The abolition of slavery, in the Western, that is, Christian, tradition, is a gift to humanity from those who believe in God, brought into being because they believe in God. This historical fact leads to recognition of other gifts to humanity from the same impulse. It should not be forgotten that the abolitionists strove against slavery because it was “a crime before God”.

The thirteenth century has been called the greatest of centuries and its cornucopia of treasures enriches us even today: the full flowering of education, the arts, the extension of the rule of law to all citizens and the genesis of modern democracy: all of this brought about by people who would have happily endorsed the notion “that all men are created equal, that they are endowed by their Creator with certain inalienable rights”. In fact, it is not being fanciful to suggest that these insights first crystallised in the marvellous flowering of Christian culture of the thirteenth century.

By a delightful yin and yang, the same edition of Quadrant contains a letter from Jacob Jonker who observes that “Christians do not have a good track record of minding their own business”. When we read Dr Durie’s article, we can only say, “Thank God for that!” If the Christians involved in the heroic struggle to abolish slavery had minded their own business and had not sought to “impose their chosen morality and principles”, we might still have this obnoxious trade, as some traditions, other than the Christian, have to this day.

### Records supplied
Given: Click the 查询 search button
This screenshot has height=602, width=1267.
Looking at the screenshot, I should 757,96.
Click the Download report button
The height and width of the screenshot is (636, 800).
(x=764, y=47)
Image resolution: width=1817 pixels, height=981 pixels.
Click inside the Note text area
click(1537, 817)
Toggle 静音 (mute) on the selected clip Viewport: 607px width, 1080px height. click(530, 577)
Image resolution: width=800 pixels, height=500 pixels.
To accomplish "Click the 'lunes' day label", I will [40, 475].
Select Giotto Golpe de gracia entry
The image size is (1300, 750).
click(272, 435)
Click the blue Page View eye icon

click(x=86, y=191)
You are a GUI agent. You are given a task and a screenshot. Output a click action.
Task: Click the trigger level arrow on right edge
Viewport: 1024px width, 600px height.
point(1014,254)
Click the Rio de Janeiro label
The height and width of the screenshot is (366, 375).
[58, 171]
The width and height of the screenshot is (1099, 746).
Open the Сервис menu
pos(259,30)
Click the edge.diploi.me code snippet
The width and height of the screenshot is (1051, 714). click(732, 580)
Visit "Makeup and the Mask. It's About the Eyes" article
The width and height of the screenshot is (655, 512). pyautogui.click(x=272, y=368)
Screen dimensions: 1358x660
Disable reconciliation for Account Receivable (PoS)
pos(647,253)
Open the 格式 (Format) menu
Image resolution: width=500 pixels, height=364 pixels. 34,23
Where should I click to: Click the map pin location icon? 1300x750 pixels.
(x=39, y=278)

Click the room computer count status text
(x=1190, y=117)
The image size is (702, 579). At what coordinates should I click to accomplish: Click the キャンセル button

### Instructions for the task
Continue the passage above on Christian belief and the abolition of slavery, starting after its last sentence and ignoring the entries.

### Written response
Mr Jonker detects in the Christian “a propensity to be stridently self-righteous”. Alas! The reverse is the case. Christians are remarkably loath to remind society of the debt it owes to courageous Christians like William Wilberforce and George Stephen and those enlightened Christians of the thirteenth century and, indeed, the whole of the Christian tradition. Secular humanists, while accepting this rich patrimony, refuse to acknowledge its source.

Frank Pulsford
Aspley, Qld 

 

Promoting Marriage

Sir: Michael O’Connor’s response (Letters, January-February 2014) to the two articles by Geoffrey Luck and John de Meyrick (December 2013) has much to commend it, though his questioning of why governments should have an interest in marriage, given so many children are now born outside marriage, is misplaced.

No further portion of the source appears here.